[Location data for words and elements]
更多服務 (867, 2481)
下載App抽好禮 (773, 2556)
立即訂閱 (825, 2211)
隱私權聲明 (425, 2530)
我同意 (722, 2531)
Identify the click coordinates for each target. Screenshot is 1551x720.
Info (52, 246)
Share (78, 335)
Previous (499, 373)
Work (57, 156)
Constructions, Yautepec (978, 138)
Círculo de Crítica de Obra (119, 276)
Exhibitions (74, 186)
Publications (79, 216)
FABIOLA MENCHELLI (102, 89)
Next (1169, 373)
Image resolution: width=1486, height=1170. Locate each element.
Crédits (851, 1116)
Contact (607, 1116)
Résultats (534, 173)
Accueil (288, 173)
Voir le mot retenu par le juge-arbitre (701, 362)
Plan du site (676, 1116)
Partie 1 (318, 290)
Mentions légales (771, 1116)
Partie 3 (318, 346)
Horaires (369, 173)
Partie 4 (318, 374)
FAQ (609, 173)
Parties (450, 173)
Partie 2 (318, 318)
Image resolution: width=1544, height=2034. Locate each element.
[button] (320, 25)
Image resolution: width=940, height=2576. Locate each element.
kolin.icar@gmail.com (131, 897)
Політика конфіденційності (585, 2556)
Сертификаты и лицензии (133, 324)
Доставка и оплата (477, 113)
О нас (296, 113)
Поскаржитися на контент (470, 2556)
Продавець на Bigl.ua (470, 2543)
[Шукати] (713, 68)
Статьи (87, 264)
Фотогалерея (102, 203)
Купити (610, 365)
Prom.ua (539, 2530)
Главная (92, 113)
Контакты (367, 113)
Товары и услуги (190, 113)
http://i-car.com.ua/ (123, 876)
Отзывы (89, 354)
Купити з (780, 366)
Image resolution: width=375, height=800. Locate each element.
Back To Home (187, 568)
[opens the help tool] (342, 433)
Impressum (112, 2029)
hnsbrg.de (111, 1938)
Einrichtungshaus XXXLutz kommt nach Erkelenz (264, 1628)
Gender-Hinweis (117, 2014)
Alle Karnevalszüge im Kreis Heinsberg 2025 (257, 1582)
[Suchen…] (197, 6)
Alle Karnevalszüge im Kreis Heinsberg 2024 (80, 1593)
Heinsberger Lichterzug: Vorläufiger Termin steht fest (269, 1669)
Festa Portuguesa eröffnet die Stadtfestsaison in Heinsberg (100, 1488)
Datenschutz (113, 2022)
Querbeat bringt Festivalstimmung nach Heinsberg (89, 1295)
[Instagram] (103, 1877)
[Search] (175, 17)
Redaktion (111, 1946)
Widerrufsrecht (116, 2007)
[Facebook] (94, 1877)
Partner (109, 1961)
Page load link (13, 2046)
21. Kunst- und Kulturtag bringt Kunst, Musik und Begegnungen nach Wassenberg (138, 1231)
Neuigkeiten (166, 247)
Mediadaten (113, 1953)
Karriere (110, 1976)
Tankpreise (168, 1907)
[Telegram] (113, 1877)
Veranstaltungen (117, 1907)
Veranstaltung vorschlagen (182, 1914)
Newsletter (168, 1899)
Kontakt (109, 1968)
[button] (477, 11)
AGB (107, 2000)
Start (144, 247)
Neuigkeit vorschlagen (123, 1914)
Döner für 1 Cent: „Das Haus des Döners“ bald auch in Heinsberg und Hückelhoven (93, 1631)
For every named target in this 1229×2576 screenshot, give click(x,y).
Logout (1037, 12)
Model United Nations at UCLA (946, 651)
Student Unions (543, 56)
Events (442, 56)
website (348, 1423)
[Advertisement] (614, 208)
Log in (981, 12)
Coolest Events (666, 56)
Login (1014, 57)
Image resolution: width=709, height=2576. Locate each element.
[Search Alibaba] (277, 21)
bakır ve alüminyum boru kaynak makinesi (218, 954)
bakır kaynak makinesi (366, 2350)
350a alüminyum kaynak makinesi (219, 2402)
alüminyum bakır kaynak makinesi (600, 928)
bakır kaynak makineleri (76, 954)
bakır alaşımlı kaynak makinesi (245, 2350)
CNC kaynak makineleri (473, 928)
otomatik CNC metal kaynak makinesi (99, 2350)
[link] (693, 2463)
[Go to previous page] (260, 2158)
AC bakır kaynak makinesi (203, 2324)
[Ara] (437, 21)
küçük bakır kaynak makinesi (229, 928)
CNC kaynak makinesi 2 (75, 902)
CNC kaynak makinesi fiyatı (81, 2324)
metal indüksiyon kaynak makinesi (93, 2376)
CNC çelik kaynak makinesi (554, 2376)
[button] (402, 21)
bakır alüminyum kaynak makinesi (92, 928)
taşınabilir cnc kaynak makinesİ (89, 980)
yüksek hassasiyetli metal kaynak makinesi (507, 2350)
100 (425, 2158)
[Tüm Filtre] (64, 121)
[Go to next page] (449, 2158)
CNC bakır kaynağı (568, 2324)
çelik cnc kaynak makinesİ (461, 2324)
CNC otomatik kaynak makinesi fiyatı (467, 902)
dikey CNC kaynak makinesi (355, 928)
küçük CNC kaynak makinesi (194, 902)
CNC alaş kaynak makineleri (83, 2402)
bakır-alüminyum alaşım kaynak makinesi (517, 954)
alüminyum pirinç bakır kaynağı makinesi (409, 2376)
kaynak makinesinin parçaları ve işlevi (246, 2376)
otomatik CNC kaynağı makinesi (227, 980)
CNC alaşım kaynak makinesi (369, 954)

Stated problem:
Write out as a numbered list the lines starting with the line that contains "立即訂閱 (825, 2211)" and going on through the line that contains "FABIOLA MENCHELLI (102, 89)", with both of those lines included and any blank lines left out.

Result for this exercise:
1. 立即訂閱 (825, 2211)
2. 隱私權聲明 (425, 2530)
3. 我同意 (722, 2531)
4. Identify the click coordinates for each target. Screenshot is 1551x720.
5. Info (52, 246)
6. Share (78, 335)
7. Previous (499, 373)
8. Work (57, 156)
9. Constructions, Yautepec (978, 138)
10. Círculo de Crítica de Obra (119, 276)
11. Exhibitions (74, 186)
12. Publications (79, 216)
13. FABIOLA MENCHELLI (102, 89)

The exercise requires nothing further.